Nutritional Sciences Group, and Departments of Biochemistry, and Food Science and Human Nutrition, University of Missouri, Columbia, MO 65211

Phospholipid hydroperoxide glutathione peroxidase (PHGPX) and classical glutathione peroxidase (GPX1) are encoded by separate genes with only about 40% amino acid and nucleic acid sequence identity. To determine the response of tissue PHGPX expression to dietary Se level and to compare these responses with those for GPX1, weanling male rats were fed amino acid diets containing from 2 (-Se) to 130 (+Se) µg Se/kg diet or a torula diet containing 5 and 190 µg Se/kg diet as Na₂SeO₃ for 28 d. Tissues were analyzed for PHGPX and GPX1 activity and mRNA. There was no effect of Se on growth. In -Se rats, GPX1 activity was reduced to 1% in liver and 4–9% in heart, kidney and lung compared with +Se rats; PHGPX activity was reduced only to 25–50% in these four tissues. The Se response curves indicated that the dietary Se requirement to reach plateau liver PHGPX activity was half that required for plateau GPX activity. In -Se rats, liver and heart GPX1 mRNA levels were reduced to 6 and 12%, respectively, whereas PHGPX mRNA was not significantly affected by Se deficiency. Notably, 65 µg Se/kg diet resulted in plateau liver GPX1 mRNA levels but not plateau GPX activity. Testis had the lowest GPX activity and GPX1 mRNA of all tissues examined, but had 15-fold higher PHGPX activity and 45-fold higher PHGPX mRNA levels when compared with liver. There was no significant effect of dietary Se on testis GPX1 and PHGPX mRNA levels. This study demonstrates that these two selenoperoxidases are differentially regulated by dietary Se. Differences in Se regulation of mRNA levels in liver and heart were even more pronounced than for enzyme activity. The lack of any significant effect of reduced dietary Se on PHGPX mRNA levels suggests that there are detailed underlying molecular mechanisms whereby Se status regulates GPX1 mRNA levels but not PHGPX mRNA levels.
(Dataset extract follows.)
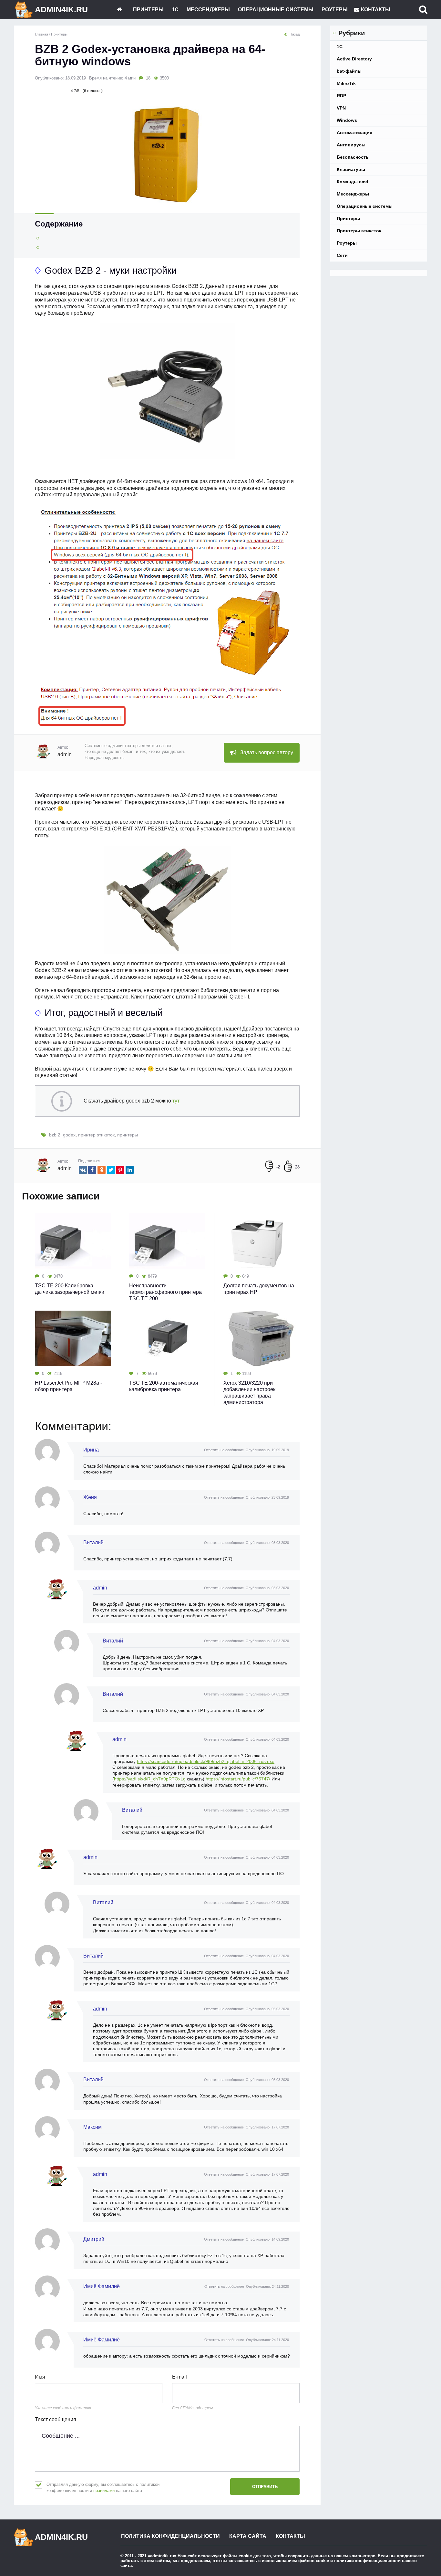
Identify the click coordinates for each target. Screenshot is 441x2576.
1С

KEY WORDS: • gene expression • glutathione peroxidase • selenium deficiency • mRNA • rats

¹ A preliminary report of this work was presented at Experimental Biology 94, April, 1994, Anaheim, CA [Lei, X. G., Evenson, J. K., Thompson, K. M. & Sunde, R. A. (1994) Effect of dietary selenium on phospholipid hydroperoxide glutathione peroxidase activity and gene expression in rats. FASEB J. 8: A540 (abs.)].

² Supported by the University of Missouri Agricultural Experiment Station and the Food for the 21st Century program, and by NIH grants no. DK 43491 and no. CA 45164.

³ The costs of publication of this article were defrayed in part by the payment of page charges. This article must therefore be hereby marked "advertisement" in accordance with 18 USC section 1734 solely to indicate this fact.

⁴ Current address: Department of Animal Science, Cornell University, Ithaca, NY 14853.

⁵ To whom correspondence should be addressed.

Manuscript received 1 September 1994. Revision accepted 5 January 1995.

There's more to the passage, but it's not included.